** SOURCE MATERIAL **
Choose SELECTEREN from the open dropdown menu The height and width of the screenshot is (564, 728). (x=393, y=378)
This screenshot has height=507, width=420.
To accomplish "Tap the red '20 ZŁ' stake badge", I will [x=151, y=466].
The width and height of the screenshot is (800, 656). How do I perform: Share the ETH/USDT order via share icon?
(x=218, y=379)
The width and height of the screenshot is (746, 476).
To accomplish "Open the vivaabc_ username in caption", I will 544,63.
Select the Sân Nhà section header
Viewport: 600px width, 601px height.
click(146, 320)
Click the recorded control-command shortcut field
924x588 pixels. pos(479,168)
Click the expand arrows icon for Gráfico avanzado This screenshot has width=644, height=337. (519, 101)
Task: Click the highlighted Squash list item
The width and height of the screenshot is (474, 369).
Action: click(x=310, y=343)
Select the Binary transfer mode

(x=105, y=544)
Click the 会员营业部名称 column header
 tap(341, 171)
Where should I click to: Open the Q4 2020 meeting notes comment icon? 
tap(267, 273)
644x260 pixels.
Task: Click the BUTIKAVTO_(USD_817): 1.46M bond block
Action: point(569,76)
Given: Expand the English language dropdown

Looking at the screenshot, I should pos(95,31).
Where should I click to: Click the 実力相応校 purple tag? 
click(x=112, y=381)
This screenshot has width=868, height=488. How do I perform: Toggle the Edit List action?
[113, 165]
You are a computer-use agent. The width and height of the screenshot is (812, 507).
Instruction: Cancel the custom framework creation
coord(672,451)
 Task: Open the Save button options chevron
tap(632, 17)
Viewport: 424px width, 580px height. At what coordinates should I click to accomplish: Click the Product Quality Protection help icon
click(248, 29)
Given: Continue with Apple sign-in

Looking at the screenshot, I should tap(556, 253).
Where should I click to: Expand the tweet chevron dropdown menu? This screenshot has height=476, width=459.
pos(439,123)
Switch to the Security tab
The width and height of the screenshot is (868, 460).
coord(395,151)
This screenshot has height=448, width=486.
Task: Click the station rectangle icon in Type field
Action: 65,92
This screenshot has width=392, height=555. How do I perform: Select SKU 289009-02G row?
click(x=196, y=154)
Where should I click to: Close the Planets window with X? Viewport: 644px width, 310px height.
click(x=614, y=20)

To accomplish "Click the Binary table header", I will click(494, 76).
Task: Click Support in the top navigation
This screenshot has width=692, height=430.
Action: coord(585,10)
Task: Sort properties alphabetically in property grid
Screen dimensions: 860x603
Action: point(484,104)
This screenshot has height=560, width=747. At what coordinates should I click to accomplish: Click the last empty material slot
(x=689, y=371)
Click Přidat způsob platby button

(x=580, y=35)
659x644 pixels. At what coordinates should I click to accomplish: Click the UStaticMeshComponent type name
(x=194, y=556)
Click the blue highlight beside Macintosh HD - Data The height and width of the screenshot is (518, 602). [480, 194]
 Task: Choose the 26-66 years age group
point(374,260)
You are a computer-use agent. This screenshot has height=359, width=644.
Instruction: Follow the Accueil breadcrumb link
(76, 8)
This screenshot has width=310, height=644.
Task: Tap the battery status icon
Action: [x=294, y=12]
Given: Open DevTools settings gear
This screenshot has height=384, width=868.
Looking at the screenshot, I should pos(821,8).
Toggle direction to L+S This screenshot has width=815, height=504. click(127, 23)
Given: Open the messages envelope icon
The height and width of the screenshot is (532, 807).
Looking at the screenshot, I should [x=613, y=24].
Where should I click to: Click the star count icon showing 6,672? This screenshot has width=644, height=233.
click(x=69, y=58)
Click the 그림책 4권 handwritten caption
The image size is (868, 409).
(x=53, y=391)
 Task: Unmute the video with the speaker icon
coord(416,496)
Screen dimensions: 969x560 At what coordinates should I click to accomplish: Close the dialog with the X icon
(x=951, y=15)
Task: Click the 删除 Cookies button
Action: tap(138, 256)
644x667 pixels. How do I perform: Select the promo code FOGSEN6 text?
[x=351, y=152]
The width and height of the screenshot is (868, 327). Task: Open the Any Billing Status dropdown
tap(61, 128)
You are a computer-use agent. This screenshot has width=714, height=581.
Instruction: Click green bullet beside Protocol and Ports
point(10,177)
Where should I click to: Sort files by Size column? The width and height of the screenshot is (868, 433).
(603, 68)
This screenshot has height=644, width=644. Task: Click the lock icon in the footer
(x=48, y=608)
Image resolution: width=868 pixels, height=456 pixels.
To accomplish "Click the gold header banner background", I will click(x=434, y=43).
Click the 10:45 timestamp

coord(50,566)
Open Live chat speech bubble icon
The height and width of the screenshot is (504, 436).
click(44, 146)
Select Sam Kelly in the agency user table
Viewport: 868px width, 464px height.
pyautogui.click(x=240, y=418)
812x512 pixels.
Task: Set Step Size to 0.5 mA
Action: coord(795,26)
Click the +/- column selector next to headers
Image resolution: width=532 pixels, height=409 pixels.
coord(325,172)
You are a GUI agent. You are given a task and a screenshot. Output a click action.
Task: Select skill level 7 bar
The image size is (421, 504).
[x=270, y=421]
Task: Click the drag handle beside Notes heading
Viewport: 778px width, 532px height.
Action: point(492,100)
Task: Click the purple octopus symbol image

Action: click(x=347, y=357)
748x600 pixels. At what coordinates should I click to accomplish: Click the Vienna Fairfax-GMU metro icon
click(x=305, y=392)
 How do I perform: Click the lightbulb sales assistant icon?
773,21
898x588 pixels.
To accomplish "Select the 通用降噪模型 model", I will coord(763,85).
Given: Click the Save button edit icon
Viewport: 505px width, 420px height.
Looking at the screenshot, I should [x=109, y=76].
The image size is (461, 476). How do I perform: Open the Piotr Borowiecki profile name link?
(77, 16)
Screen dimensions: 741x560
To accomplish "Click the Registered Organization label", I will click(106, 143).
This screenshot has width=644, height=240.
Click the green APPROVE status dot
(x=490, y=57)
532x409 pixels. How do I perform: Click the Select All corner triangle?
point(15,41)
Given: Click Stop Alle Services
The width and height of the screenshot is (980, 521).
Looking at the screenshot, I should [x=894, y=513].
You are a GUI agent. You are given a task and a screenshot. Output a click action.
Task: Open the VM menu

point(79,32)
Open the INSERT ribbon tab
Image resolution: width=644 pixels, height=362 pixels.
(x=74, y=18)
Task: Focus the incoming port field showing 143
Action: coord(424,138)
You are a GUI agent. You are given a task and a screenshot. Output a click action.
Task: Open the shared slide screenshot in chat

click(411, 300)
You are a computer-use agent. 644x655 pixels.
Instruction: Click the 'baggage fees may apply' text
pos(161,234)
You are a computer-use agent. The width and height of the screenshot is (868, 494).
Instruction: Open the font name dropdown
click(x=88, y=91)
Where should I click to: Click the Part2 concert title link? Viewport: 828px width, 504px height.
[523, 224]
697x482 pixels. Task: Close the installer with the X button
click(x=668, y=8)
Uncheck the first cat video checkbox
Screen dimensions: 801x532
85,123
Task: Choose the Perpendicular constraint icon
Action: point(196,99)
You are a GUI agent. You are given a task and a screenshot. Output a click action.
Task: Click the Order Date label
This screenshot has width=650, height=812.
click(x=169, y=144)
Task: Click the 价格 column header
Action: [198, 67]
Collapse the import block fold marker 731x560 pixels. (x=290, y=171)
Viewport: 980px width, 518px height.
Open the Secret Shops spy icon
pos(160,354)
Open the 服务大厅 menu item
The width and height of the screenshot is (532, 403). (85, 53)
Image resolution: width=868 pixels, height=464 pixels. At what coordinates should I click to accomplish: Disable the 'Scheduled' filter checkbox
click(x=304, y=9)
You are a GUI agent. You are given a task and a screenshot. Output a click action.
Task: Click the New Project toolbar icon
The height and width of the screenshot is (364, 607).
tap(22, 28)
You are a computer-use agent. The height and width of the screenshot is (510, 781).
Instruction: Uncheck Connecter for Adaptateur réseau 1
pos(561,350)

** WORK TASK **
Lines from the one with "Open the Secret Shops spy icon" through the last line of the listing above: return these exactly, and nothing else.

** TASK RESPONSE **
Open the Secret Shops spy icon
pos(160,354)
Open the 服务大厅 menu item
The width and height of the screenshot is (532, 403). (85, 53)
Image resolution: width=868 pixels, height=464 pixels. At what coordinates should I click to accomplish: Disable the 'Scheduled' filter checkbox
click(x=304, y=9)
You are a GUI agent. You are given a task and a screenshot. Output a click action.
Task: Click the New Project toolbar icon
The height and width of the screenshot is (364, 607).
tap(22, 28)
You are a computer-use agent. The height and width of the screenshot is (510, 781).
Instruction: Uncheck Connecter for Adaptateur réseau 1
pos(561,350)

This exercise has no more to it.